The zaxxes guide helped keep me in check. There were many things I was doing/not doing that killed my marriage. The zaxxes guide was just one of the things that helped me out bigtime. I owe alot to that site.

Yes. There was a another guy that was promising my wife the world. Expensive house, car, lots of money, never have to work another day in her life again, etc. How do I know this? She told me. It took one day on a park trip with our daughter to show her I lwas not a complete loss her in her eyes. Then she spilled her guts. That day I sensed something was wrong and just shut up and listened to her.

I ended up in a comfort zone that nearly killed my marriage.

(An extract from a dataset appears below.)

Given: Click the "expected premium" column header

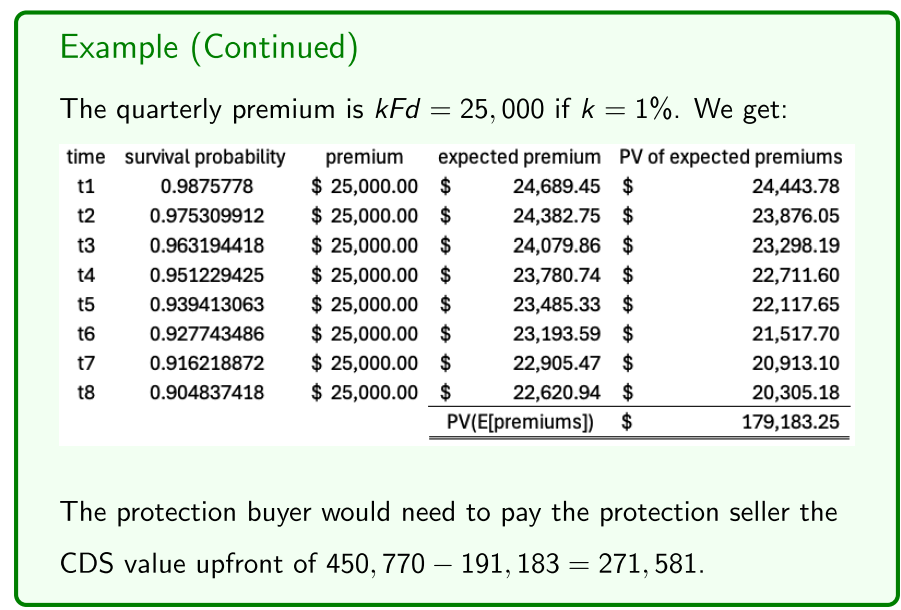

I played World of Warcraft, drank alot, smoked, pretty much ignored her when she was around and never listened to her. Wehn she wanted to do something, I was never interested in the things she wanted to do. I only voiced my opinion and my opinion was always right. I was an idiot.

Meanwhile, the other guy is getting married this month to another girl and my wife and I are happily married and going on a cruise in a few days.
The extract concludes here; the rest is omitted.